== Task to carry out ==
The data is to be reproduced in full and without error.
###
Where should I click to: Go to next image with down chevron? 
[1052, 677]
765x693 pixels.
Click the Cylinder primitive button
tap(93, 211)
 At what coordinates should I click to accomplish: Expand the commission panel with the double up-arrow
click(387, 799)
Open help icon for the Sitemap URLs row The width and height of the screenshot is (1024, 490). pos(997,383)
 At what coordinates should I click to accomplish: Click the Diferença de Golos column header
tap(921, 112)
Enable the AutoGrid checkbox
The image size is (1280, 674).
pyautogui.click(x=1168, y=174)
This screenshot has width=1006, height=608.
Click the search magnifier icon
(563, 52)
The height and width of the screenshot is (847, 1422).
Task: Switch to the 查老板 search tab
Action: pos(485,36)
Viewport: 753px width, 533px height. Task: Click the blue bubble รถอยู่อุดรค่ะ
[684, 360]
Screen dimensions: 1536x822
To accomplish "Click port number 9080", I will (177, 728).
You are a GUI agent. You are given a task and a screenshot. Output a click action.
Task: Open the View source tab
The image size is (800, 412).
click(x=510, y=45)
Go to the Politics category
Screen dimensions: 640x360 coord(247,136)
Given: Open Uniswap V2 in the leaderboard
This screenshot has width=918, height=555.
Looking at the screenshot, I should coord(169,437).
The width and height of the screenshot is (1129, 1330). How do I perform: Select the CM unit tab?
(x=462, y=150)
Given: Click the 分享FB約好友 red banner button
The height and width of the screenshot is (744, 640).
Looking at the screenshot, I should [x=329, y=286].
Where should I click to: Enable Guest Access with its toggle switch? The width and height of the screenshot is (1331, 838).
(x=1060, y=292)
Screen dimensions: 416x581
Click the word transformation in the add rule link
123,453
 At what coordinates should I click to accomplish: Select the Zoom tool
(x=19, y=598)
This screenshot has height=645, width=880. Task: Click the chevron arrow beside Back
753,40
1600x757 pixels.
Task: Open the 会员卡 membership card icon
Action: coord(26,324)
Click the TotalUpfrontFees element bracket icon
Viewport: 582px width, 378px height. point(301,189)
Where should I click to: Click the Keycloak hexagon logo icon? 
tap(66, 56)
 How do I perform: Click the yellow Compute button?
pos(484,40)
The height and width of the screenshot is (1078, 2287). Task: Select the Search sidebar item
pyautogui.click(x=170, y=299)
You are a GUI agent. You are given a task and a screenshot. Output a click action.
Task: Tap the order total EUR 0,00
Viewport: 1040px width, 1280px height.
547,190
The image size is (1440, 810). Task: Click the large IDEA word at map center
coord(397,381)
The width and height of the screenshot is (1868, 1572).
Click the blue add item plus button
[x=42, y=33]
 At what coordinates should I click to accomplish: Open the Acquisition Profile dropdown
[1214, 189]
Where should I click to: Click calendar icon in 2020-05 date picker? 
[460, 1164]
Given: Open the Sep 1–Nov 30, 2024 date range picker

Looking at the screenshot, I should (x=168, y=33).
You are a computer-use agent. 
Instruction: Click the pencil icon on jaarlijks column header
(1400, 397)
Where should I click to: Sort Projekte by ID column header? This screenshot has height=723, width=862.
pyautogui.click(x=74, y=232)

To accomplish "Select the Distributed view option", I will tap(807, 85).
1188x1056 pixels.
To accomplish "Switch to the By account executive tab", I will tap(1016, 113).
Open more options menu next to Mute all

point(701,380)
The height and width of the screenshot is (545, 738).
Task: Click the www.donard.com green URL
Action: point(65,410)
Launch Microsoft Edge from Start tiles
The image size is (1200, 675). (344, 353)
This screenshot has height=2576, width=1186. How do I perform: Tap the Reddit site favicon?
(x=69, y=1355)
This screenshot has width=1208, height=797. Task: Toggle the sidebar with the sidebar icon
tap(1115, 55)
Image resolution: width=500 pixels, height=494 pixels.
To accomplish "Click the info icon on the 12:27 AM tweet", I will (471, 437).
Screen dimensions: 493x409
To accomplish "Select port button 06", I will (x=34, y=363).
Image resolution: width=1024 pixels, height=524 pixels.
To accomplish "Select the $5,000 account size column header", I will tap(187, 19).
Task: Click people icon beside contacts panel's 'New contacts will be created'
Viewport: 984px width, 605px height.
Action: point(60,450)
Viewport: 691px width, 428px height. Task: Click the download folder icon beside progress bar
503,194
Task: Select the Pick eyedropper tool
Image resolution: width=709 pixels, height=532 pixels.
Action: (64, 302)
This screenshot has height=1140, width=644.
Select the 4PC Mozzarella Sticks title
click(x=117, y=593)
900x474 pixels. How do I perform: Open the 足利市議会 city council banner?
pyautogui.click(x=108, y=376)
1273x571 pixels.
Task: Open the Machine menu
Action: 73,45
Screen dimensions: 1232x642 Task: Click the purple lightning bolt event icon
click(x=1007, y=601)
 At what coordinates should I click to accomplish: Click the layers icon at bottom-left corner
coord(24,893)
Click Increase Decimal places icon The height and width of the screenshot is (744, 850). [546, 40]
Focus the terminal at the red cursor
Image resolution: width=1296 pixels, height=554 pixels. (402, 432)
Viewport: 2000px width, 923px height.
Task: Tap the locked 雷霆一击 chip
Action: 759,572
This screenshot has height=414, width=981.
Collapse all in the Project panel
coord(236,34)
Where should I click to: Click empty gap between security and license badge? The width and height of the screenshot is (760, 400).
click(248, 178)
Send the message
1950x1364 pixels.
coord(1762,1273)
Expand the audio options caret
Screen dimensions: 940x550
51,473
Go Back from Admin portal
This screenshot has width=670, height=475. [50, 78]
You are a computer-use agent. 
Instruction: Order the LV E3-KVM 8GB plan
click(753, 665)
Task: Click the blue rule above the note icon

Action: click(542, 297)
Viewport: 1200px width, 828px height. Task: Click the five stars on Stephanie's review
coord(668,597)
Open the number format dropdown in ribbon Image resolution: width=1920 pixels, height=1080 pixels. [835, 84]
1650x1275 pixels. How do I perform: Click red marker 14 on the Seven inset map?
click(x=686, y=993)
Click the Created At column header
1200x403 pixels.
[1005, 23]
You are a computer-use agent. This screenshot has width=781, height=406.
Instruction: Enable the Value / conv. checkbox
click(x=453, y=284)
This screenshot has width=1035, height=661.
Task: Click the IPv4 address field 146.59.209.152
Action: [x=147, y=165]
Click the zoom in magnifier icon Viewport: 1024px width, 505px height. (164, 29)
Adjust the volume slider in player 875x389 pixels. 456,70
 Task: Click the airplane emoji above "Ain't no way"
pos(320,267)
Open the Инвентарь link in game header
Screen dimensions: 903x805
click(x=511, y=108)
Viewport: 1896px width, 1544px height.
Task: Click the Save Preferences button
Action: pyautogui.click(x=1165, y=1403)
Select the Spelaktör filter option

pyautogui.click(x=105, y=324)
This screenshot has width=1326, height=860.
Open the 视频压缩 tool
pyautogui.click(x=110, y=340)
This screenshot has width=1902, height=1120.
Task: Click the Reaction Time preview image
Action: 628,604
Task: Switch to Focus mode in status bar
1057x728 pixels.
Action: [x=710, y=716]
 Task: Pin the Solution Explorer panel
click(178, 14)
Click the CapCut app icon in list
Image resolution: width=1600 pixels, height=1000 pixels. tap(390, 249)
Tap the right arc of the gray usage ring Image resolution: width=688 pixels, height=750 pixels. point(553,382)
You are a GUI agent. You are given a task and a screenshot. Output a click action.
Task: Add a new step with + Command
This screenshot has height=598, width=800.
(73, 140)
###
== Answer section ==
Where should I click to: Go to next image with down chevron? 
[1052, 677]
765x693 pixels.
Click the Cylinder primitive button
tap(93, 211)
 At what coordinates should I click to accomplish: Expand the commission panel with the double up-arrow
click(387, 799)
Open help icon for the Sitemap URLs row The width and height of the screenshot is (1024, 490). pos(997,383)
 At what coordinates should I click to accomplish: Click the Diferença de Golos column header
tap(921, 112)
Enable the AutoGrid checkbox
The image size is (1280, 674).
pyautogui.click(x=1168, y=174)
This screenshot has width=1006, height=608.
Click the search magnifier icon
(563, 52)
The height and width of the screenshot is (847, 1422).
Task: Switch to the 查老板 search tab
Action: pos(485,36)
Viewport: 753px width, 533px height. Task: Click the blue bubble รถอยู่อุดรค่ะ
[684, 360]
Screen dimensions: 1536x822
To accomplish "Click port number 9080", I will (177, 728).
You are a GUI agent. You are given a task and a screenshot. Output a click action.
Task: Open the View source tab
The image size is (800, 412).
click(x=510, y=45)
Go to the Politics category
Screen dimensions: 640x360 coord(247,136)
Given: Open Uniswap V2 in the leaderboard
This screenshot has width=918, height=555.
Looking at the screenshot, I should coord(169,437).
The width and height of the screenshot is (1129, 1330). How do I perform: Select the CM unit tab?
(x=462, y=150)
Given: Click the 分享FB約好友 red banner button
The height and width of the screenshot is (744, 640).
Looking at the screenshot, I should [x=329, y=286].
Where should I click to: Enable Guest Access with its toggle switch? The width and height of the screenshot is (1331, 838).
(x=1060, y=292)
Screen dimensions: 416x581
Click the word transformation in the add rule link
123,453
 At what coordinates should I click to accomplish: Select the Zoom tool
(x=19, y=598)
This screenshot has height=645, width=880. Task: Click the chevron arrow beside Back
753,40
1600x757 pixels.
Task: Open the 会员卡 membership card icon
Action: coord(26,324)
Click the TotalUpfrontFees element bracket icon
Viewport: 582px width, 378px height. point(301,189)
Where should I click to: Click the Keycloak hexagon logo icon? 
tap(66, 56)
 How do I perform: Click the yellow Compute button?
pos(484,40)
The height and width of the screenshot is (1078, 2287). Task: Select the Search sidebar item
pyautogui.click(x=170, y=299)
You are a GUI agent. You are given a task and a screenshot. Output a click action.
Task: Tap the order total EUR 0,00
Viewport: 1040px width, 1280px height.
547,190
The image size is (1440, 810). Task: Click the large IDEA word at map center
coord(397,381)
The width and height of the screenshot is (1868, 1572).
Click the blue add item plus button
[x=42, y=33]
 At what coordinates should I click to accomplish: Open the Acquisition Profile dropdown
[1214, 189]
Where should I click to: Click calendar icon in 2020-05 date picker? 
[460, 1164]
Given: Open the Sep 1–Nov 30, 2024 date range picker

Looking at the screenshot, I should (x=168, y=33).
You are a computer-use agent. 
Instruction: Click the pencil icon on jaarlijks column header
(1400, 397)
Where should I click to: Sort Projekte by ID column header? This screenshot has height=723, width=862.
pyautogui.click(x=74, y=232)

To accomplish "Select the Distributed view option", I will tap(807, 85).
1188x1056 pixels.
To accomplish "Switch to the By account executive tab", I will tap(1016, 113).
Open more options menu next to Mute all

point(701,380)
The height and width of the screenshot is (545, 738).
Task: Click the www.donard.com green URL
Action: point(65,410)
Launch Microsoft Edge from Start tiles
The image size is (1200, 675). (344, 353)
This screenshot has height=2576, width=1186. How do I perform: Tap the Reddit site favicon?
(x=69, y=1355)
This screenshot has width=1208, height=797. Task: Toggle the sidebar with the sidebar icon
tap(1115, 55)
Image resolution: width=500 pixels, height=494 pixels.
To accomplish "Click the info icon on the 12:27 AM tweet", I will (471, 437).
Screen dimensions: 493x409
To accomplish "Select port button 06", I will (x=34, y=363).
Image resolution: width=1024 pixels, height=524 pixels.
To accomplish "Select the $5,000 account size column header", I will tap(187, 19).
Task: Click people icon beside contacts panel's 'New contacts will be created'
Viewport: 984px width, 605px height.
Action: point(60,450)
Viewport: 691px width, 428px height. Task: Click the download folder icon beside progress bar
503,194
Task: Select the Pick eyedropper tool
Image resolution: width=709 pixels, height=532 pixels.
Action: (64, 302)
This screenshot has height=1140, width=644.
Select the 4PC Mozzarella Sticks title
click(x=117, y=593)
900x474 pixels. How do I perform: Open the 足利市議会 city council banner?
pyautogui.click(x=108, y=376)
1273x571 pixels.
Task: Open the Machine menu
Action: 73,45
Screen dimensions: 1232x642 Task: Click the purple lightning bolt event icon
click(x=1007, y=601)
 At what coordinates should I click to accomplish: Click the layers icon at bottom-left corner
coord(24,893)
Click Increase Decimal places icon The height and width of the screenshot is (744, 850). [546, 40]
Focus the terminal at the red cursor
Image resolution: width=1296 pixels, height=554 pixels. (402, 432)
Viewport: 2000px width, 923px height.
Task: Tap the locked 雷霆一击 chip
Action: 759,572
This screenshot has height=414, width=981.
Collapse all in the Project panel
coord(236,34)
Where should I click to: Click empty gap between security and license badge? The width and height of the screenshot is (760, 400).
click(248, 178)
Send the message
1950x1364 pixels.
coord(1762,1273)
Expand the audio options caret
Screen dimensions: 940x550
51,473
Go Back from Admin portal
This screenshot has width=670, height=475. [50, 78]
You are a computer-use agent. 
Instruction: Order the LV E3-KVM 8GB plan
click(753, 665)
Task: Click the blue rule above the note icon

Action: click(542, 297)
Viewport: 1200px width, 828px height. Task: Click the five stars on Stephanie's review
coord(668,597)
Open the number format dropdown in ribbon Image resolution: width=1920 pixels, height=1080 pixels. [835, 84]
1650x1275 pixels. How do I perform: Click red marker 14 on the Seven inset map?
click(x=686, y=993)
Click the Created At column header
1200x403 pixels.
[1005, 23]
You are a computer-use agent. This screenshot has width=781, height=406.
Instruction: Enable the Value / conv. checkbox
click(x=453, y=284)
This screenshot has width=1035, height=661.
Task: Click the IPv4 address field 146.59.209.152
Action: [x=147, y=165]
Click the zoom in magnifier icon Viewport: 1024px width, 505px height. (164, 29)
Adjust the volume slider in player 875x389 pixels. 456,70
 Task: Click the airplane emoji above "Ain't no way"
pos(320,267)
Open the Инвентарь link in game header
Screen dimensions: 903x805
click(x=511, y=108)
Viewport: 1896px width, 1544px height.
Task: Click the Save Preferences button
Action: pyautogui.click(x=1165, y=1403)
Select the Spelaktör filter option

pyautogui.click(x=105, y=324)
This screenshot has width=1326, height=860.
Open the 视频压缩 tool
pyautogui.click(x=110, y=340)
This screenshot has width=1902, height=1120.
Task: Click the Reaction Time preview image
Action: 628,604
Task: Switch to Focus mode in status bar
1057x728 pixels.
Action: [x=710, y=716]
 Task: Pin the Solution Explorer panel
click(178, 14)
Click the CapCut app icon in list
Image resolution: width=1600 pixels, height=1000 pixels. tap(390, 249)
Tap the right arc of the gray usage ring Image resolution: width=688 pixels, height=750 pixels. point(553,382)
You are a GUI agent. You are given a task and a screenshot. Output a click action.
Task: Add a new step with + Command
This screenshot has height=598, width=800.
(73, 140)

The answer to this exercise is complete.